Concerning fresh water organisms, we are studying the acute and chronic effects of fibers and tyre particles for invertebrate species with different habitat preferences and feeding strategies (Daphnia magna, Asellus aquaticus, Hyalella azteca and Lumbriculus variegatus). According to their different habitats, the test organisms were exposed to MPs in the water phase (Daphnia, Hyalella) or mixed into sediment (Asellus, Hyalella and Lumbriculus). A range of concentrations was tested, including environmental relevant concentrations (water exposure: 0, 0.00015, 0.0015, 0.015, 0.15 g/L; sediment exposure: 0, 0.002, 0.02, 0.2, 2 g/kg). For acute exposure, ingestion and immobility or mortality was assessed, while for chronic exposure also reproduction and growth were assessed. All test organisms ingested fibers and tyres, except for Daphnia which only ingested tyre debris.
Modelling MPs fate and transport (WP3)
Work at SLU (Sweden), Windsor University (Canada) and NIVA (Norway) has focused on model development. We are working on INCA-Microplastics, a catchment-based, hydrologically driven model of sediments and microplastic transport. This is the first of its kind.
Necessary input data including GIS layers describing land coverage and flow and water quality observations for model calibration have been obtained from the Spanish partner and Canadian partner. The hydrological components of the model have been setup and calibrated against streamflow observations from three sites in the catchment. In 2019, the MP transport routines will be calibrated as soon as data are available from WP1.
Similarly at Windsor University, the MP transport model was set up to run simulation for the Beaverton and Orillia sites in Canada. Tests are being conducted on model’s optimal spatial complexity within each basin.
Engagement with stakeholders (WP4)
Throughout this phase of the project, we have maintained a continuous and intense interaction with different stakeholders.
We have organized a stakeholder meeting involving the head representatives of the National Norwegian Water Industry organization and Norwegian Farmer organization.
We participated in a national workshop on MPs organized by the Swedish water industry association, held in Malmø 7th November 2018. We contributed in delivering a perspective over MP research needs.

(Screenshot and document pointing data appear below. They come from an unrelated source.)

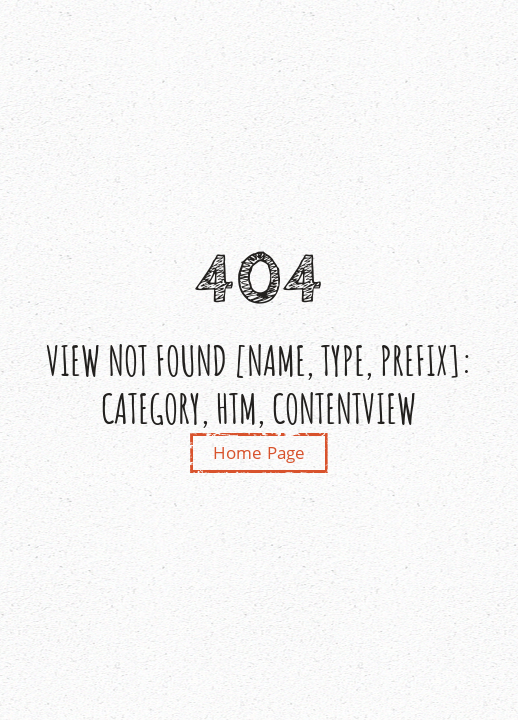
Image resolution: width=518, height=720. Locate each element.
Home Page (259, 452)
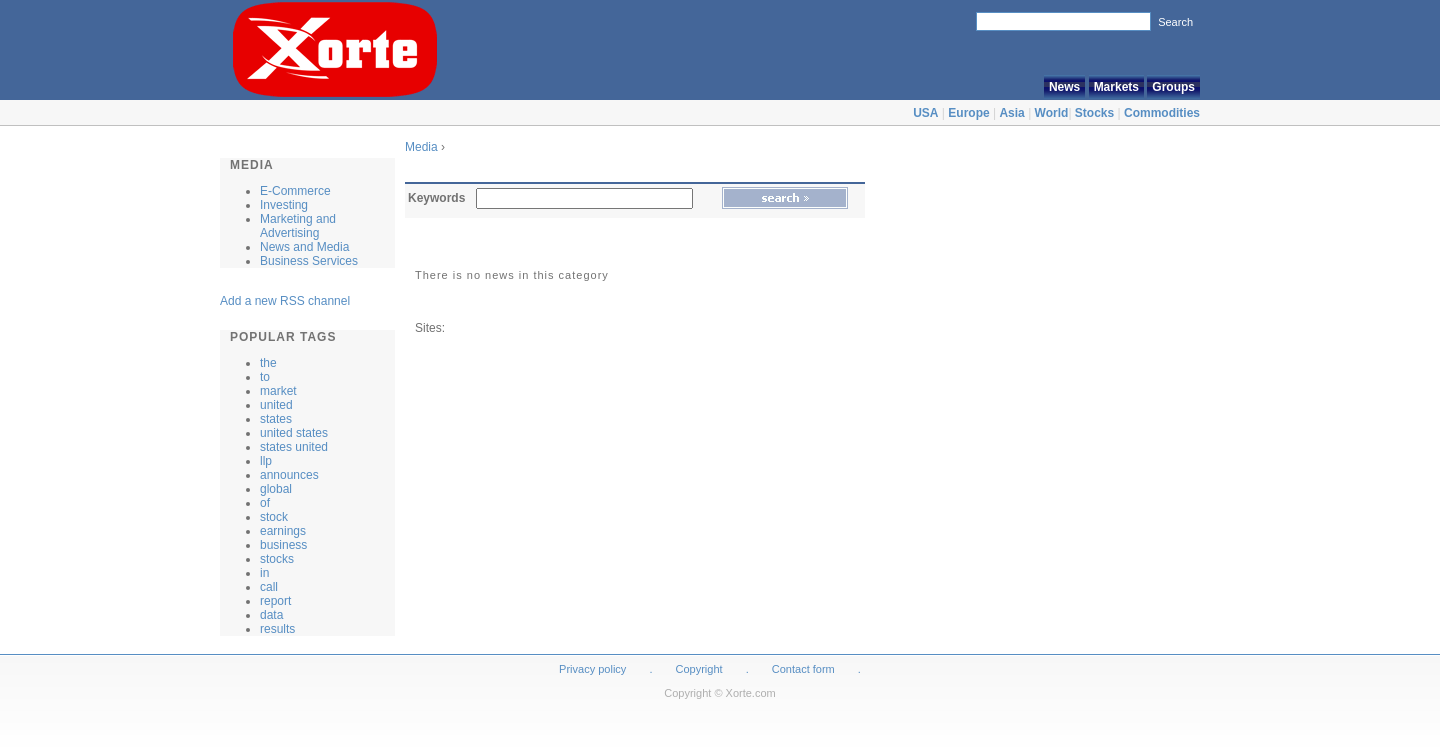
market (278, 391)
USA (925, 113)
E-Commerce (295, 191)
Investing (284, 205)
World (1052, 113)
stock (274, 517)
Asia (1011, 113)
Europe (968, 113)
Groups (1173, 87)
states (276, 419)
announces (289, 475)
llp (266, 461)
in (264, 573)
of (265, 503)
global (276, 489)
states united (294, 447)
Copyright (699, 669)
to (265, 377)
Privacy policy (592, 669)
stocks (277, 559)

NIVA researchers have undertaken important interactions with stakeholders at European level. We were invited by the European Chemical Agency (ECHA) to attend the workshop on the Restriction of Intentionally-Added Microplastics under REACH on the 30-31st May 2018. The plenary group received a presentation on the IMPASSE project. Within the meeting, we presented and participated in the discussion in the Agriculture sub-group, providing an overview on existing works related to MPs in agricultural systems.

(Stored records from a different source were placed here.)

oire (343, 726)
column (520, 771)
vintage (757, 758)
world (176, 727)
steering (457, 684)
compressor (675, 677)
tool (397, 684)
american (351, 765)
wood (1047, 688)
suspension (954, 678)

Moreover, we are collaborating with the British Royal Society to prepare a synthesis document on MPs for policy makers in UK. This document will feed in to the UK Government Strategy on MPs and will be part of a broader initiative called Living Landscapes. Within this interactions we released phone interviews and provided written documentations and scientific review to the British Royal Society officers.
We have actively participated in the International Water Association (IWA) world congress in Tokyo in September 2018, where we organized two workshops on MPs (one as co-organizers and the second as main organizers and chairs (Through IMDEA team)). We presented our preliminary results and provided our perspective for the future and needs of research in this field.

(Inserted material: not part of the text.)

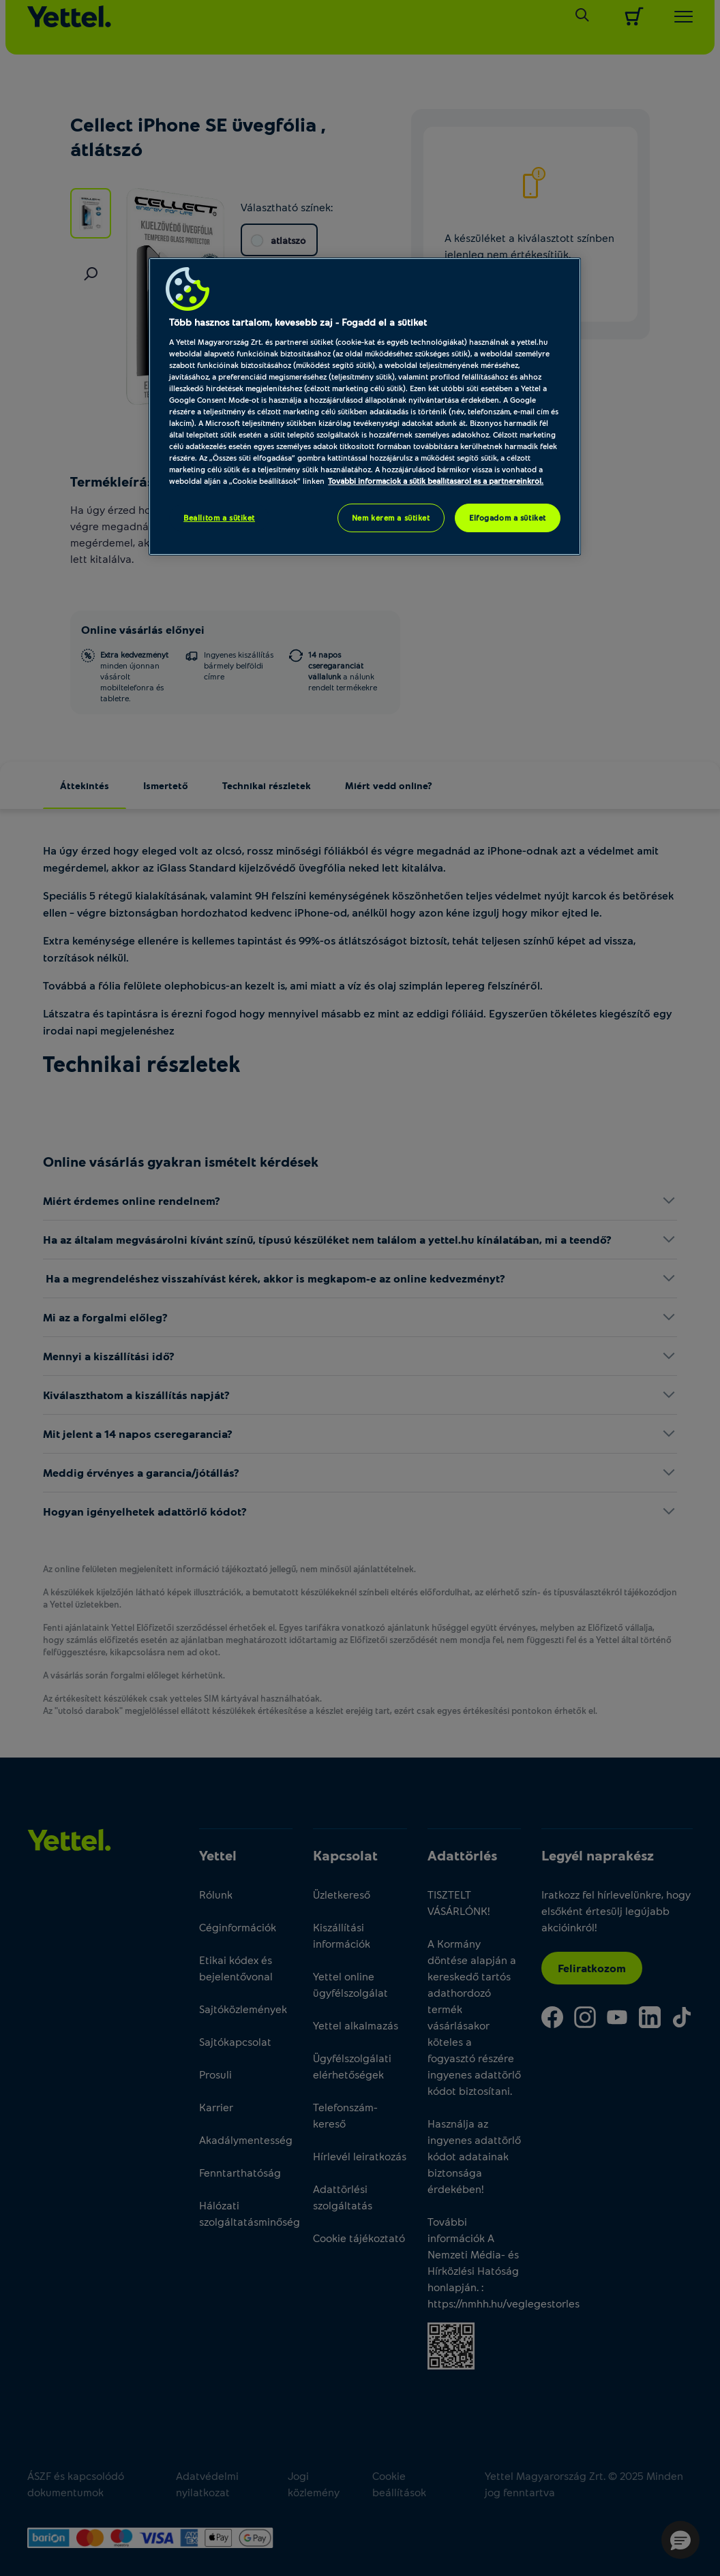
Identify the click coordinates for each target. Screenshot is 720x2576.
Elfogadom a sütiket (507, 517)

In addition, we were invited to present the project and the preliminary results to European Sustainable Phosphorus Platform (ESPP). This organization brings together industry, R&D and regions/cities to promote sustainable management of phosphorus. The meeting included the organization members, invited experts and key stakeholders, and was conceived to enable a dialogue between scientists, industry and farmers at European level.
These are just a few of our on-going dialogues with stake holders.